Researchers have discovered that animals with a good sense of smell, like dogs and mice, can be trained to detect animals infected with bird flu. Just by sniffing their excrement. Could this be a new early-warning detection system for pandemics?
The work is being undertaken by the U.S. Department of Agriculture, who have trained mice to zero in on the feces of ducks infected with avian flu. The mice were put in a maze with a sample from an H5N1 infected fowl, and a healthy specimen, and were rewarded for correctly locating the sick duck's spoor.
The researchers believe that not only can mice be trained this way, but dogs too, and potentially for other diseases, and not just in poop. Dr.

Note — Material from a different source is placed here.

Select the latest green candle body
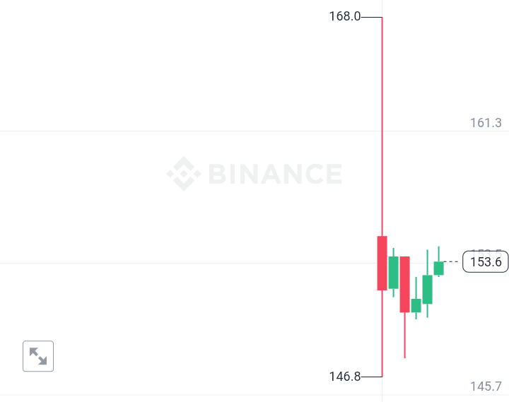[x=438, y=268]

Bruce A. Kimball who presented the results said:
"In fact, we envision two broad, real-world applications of our findings. First, we anticipate use of trained disease-detector dogs to screen feces, soil, or other environmental samples to provide us with an early warning about the emergence and spread of flu viruses. Second, we can identify the specific odor molecules that mice are sensing and develop laboratory instruments and in-the-field detectors to detect them."
A trained sniffer-dog would certainly be easier to get out to remote locations in order to check out animals for infections, quicker than lab tests, and probably easier to look after than expensive equipment.
And soon, you'll be seeing dogs trained to sniff butts in airports - to keep the infected from getting on planes with their viral loads.